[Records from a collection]
Segment Open

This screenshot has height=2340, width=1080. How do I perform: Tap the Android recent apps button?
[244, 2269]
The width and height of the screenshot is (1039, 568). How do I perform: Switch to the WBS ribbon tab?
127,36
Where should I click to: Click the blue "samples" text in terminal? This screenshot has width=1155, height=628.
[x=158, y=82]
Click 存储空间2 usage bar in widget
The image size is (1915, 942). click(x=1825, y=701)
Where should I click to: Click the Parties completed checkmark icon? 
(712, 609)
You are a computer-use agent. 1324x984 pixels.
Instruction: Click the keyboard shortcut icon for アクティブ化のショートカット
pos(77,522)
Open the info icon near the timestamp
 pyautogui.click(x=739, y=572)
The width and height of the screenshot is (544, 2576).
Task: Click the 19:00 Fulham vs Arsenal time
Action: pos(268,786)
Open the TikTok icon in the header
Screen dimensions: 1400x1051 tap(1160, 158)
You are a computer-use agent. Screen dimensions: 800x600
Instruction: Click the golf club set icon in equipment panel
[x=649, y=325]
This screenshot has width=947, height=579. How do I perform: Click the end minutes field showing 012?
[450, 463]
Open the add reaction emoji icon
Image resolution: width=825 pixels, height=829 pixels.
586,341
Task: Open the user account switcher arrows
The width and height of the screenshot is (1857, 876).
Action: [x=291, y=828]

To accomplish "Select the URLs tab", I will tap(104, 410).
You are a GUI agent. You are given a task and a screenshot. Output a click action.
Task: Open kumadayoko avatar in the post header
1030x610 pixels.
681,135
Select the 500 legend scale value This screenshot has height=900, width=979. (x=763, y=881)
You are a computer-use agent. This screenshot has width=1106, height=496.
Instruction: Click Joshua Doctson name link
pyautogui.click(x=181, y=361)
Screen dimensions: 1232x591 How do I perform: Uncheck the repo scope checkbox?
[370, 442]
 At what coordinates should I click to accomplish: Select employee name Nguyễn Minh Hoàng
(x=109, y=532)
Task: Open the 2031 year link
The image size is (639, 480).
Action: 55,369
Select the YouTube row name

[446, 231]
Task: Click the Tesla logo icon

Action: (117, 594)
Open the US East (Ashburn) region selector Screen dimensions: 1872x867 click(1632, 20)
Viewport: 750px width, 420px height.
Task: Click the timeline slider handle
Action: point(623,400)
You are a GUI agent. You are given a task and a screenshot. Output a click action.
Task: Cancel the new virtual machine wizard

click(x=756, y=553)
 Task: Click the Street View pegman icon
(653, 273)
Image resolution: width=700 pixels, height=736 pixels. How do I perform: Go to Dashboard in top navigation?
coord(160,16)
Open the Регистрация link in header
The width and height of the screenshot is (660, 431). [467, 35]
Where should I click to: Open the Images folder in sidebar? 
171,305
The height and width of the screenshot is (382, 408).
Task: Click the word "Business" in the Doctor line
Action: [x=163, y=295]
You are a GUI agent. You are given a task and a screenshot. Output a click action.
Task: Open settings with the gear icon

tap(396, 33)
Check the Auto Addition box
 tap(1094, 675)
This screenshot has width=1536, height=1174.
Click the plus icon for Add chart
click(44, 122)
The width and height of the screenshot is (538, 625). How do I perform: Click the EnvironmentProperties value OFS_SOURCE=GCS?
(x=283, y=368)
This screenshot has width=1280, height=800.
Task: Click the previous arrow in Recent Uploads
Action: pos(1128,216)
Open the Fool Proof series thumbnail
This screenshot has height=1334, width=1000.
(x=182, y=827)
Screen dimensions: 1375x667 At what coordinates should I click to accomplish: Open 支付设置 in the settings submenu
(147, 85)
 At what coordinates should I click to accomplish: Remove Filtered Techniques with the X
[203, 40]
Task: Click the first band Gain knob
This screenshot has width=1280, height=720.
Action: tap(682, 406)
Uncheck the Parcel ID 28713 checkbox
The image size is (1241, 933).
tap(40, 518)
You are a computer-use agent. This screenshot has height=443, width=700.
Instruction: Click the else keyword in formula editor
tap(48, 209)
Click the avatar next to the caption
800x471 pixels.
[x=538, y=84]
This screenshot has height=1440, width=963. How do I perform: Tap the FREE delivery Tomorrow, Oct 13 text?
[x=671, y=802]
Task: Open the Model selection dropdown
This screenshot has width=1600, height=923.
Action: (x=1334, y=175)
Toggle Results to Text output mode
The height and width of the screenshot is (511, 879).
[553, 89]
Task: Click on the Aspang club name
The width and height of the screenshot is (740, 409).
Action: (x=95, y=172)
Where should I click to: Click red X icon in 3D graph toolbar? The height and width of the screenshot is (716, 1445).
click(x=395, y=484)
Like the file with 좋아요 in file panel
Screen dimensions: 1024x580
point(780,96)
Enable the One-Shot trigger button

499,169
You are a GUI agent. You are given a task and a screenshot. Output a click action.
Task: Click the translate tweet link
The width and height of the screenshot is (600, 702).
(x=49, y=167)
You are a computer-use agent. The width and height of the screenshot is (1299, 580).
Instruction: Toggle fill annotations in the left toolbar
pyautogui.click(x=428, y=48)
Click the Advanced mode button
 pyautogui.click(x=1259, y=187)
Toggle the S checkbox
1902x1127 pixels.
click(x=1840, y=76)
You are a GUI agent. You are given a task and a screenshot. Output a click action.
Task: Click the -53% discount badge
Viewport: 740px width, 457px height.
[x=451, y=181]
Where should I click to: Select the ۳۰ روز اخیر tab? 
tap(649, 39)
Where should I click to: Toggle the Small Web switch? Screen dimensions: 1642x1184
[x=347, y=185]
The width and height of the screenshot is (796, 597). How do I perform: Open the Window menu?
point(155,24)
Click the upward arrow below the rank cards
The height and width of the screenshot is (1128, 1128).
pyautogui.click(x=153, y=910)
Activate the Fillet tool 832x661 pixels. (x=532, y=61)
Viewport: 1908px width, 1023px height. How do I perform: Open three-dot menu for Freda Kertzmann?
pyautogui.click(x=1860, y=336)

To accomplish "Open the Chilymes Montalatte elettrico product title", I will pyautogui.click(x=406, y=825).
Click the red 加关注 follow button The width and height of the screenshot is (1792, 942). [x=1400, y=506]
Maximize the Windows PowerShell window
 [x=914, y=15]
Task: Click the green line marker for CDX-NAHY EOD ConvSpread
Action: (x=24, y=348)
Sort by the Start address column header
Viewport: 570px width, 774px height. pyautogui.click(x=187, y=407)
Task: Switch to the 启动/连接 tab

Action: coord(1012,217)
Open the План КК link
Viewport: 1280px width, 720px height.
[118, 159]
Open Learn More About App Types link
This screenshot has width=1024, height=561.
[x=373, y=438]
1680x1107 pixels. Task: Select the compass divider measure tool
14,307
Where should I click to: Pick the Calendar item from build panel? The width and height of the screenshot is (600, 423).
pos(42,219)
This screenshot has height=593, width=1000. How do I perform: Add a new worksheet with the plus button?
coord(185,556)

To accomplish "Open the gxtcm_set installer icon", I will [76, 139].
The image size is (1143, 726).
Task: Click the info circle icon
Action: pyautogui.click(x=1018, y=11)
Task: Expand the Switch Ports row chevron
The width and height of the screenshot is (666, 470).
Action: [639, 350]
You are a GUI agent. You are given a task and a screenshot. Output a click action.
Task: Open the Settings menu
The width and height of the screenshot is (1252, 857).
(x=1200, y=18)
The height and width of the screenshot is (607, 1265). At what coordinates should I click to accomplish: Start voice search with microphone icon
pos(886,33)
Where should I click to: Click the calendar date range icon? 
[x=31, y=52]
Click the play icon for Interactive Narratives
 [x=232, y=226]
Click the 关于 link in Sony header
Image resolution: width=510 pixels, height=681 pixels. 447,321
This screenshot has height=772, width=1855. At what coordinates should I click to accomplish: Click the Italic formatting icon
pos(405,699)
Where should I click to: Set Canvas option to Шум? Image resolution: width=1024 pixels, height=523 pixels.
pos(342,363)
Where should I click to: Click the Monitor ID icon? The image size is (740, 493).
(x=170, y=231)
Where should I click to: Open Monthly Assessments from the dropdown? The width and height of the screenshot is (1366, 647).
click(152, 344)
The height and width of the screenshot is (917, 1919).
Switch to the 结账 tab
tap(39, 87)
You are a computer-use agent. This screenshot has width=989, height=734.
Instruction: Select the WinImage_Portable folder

Segment Closed

Copy out each line from the preceding entries that mentions the word "computer".

WRITTEN SOLUTION:
You are a computer-use agent. 1324x984 pixels.
You are a computer-use agent. Screen dimensions: 800x600
You are a computer-use agent. This screenshot has width=1106, height=496.
You are a computer-use agent. This screenshot has height=443, width=700.
You are a computer-use agent. The width and height of the screenshot is (1299, 580).
You are a computer-use agent. This screenshot has width=989, height=734.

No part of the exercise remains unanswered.